WORK INSTRUCTION:
The lines you should transcribe are those from the one containing "274x123 pixels." to the end of the listing below, exactly, with pictures left out.

AVAILABLE RECORDS:

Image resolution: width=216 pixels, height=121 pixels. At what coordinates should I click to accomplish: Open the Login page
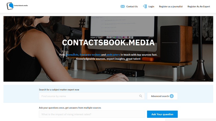(151, 6)
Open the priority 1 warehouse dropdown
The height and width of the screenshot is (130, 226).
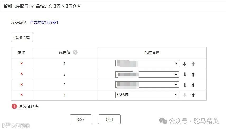(x=147, y=63)
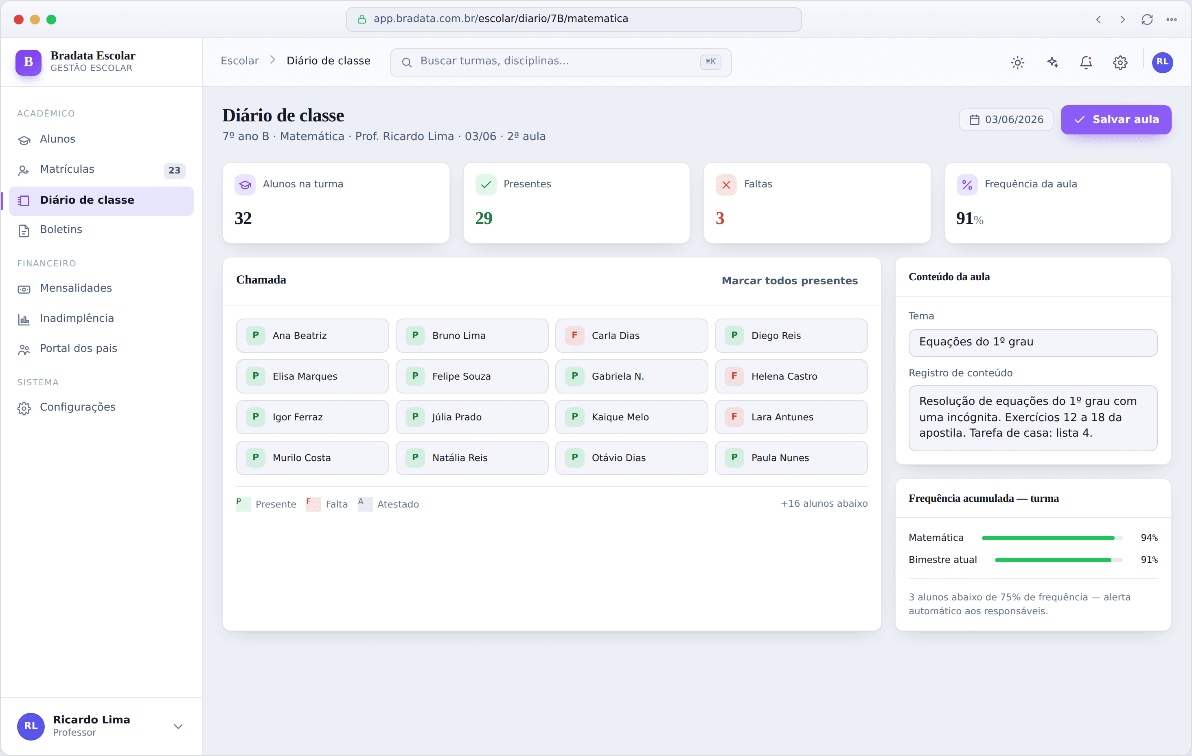Open browser more options menu
Image resolution: width=1192 pixels, height=756 pixels.
click(x=1171, y=19)
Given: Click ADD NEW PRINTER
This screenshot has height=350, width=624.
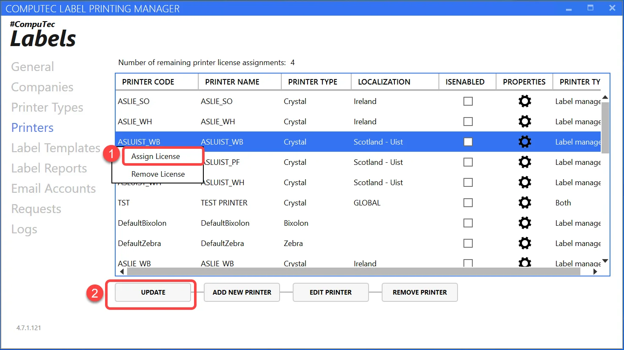Looking at the screenshot, I should click(x=241, y=292).
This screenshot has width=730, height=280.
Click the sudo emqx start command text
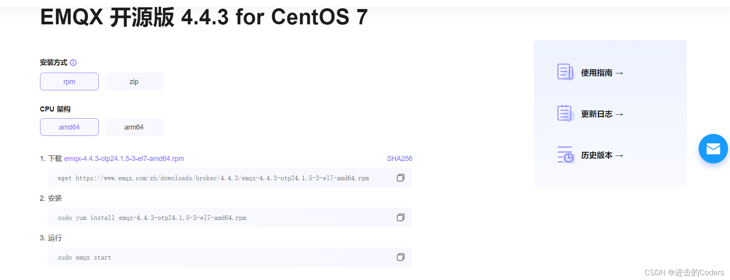pos(84,258)
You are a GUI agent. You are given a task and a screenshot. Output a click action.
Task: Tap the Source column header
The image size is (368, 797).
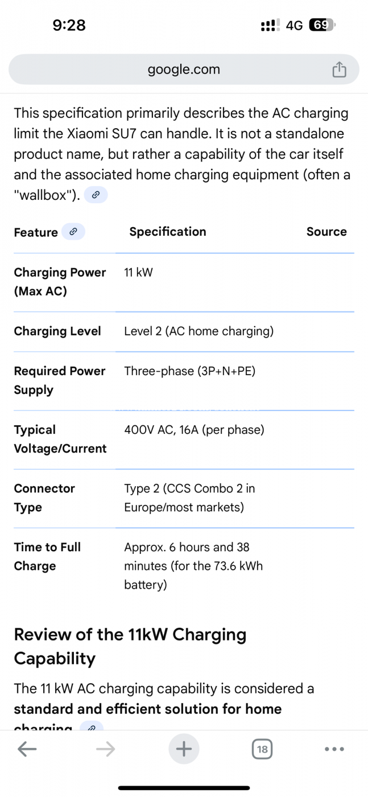click(326, 232)
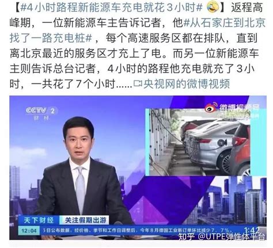Click the 微博视频号 watermark text
The image size is (273, 248).
click(x=239, y=108)
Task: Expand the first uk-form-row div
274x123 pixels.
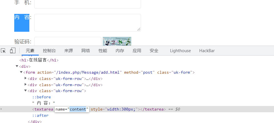Action: pos(26,78)
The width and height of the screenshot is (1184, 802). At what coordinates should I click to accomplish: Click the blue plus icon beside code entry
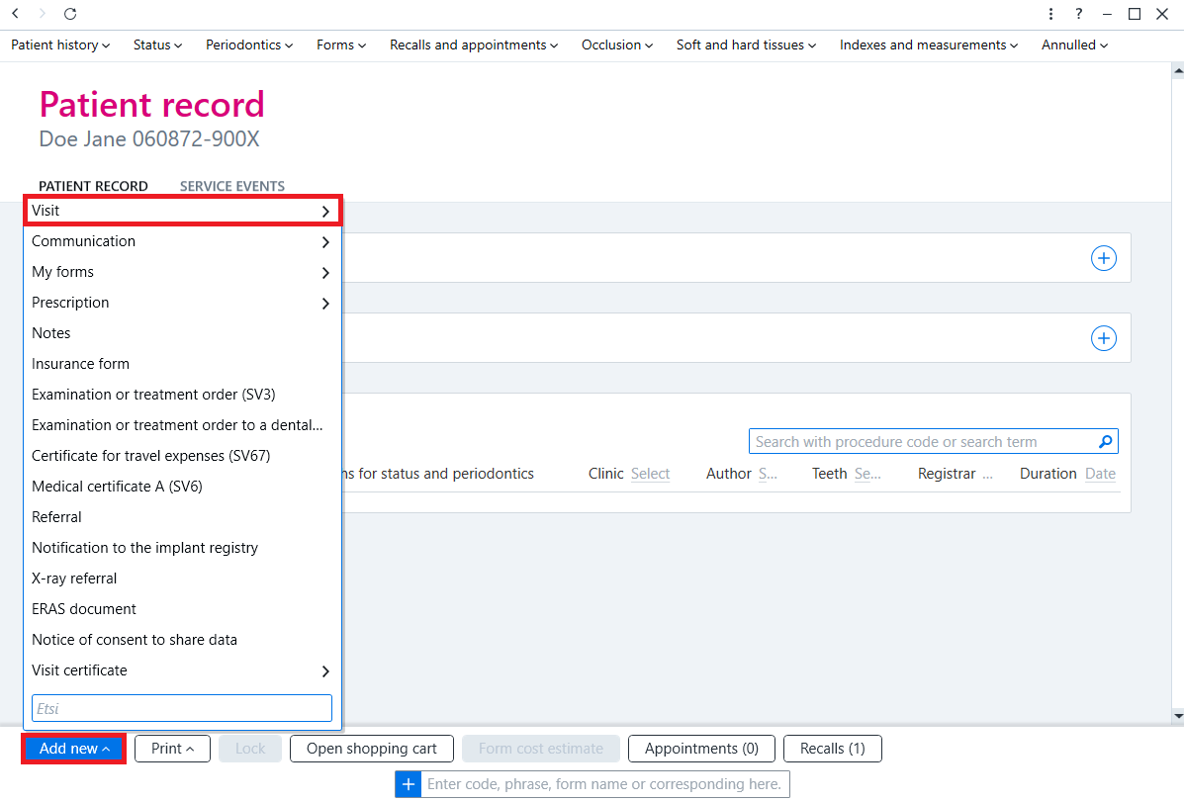(408, 784)
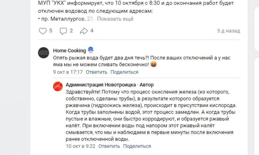Screen dimensions: 259x155
Task: Open the Home Cooking profile name link
Action: click(69, 50)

RESPONSE TO THE TASK:
274x123 pixels.
Action: pos(26,78)
The width and height of the screenshot is (1184, 802). At what coordinates should I click to accomplish: Click the blue plus icon beside code entry
(408, 784)
Screen dimensions: 259x155
Task: Open the Home Cooking profile name link
Action: click(69, 50)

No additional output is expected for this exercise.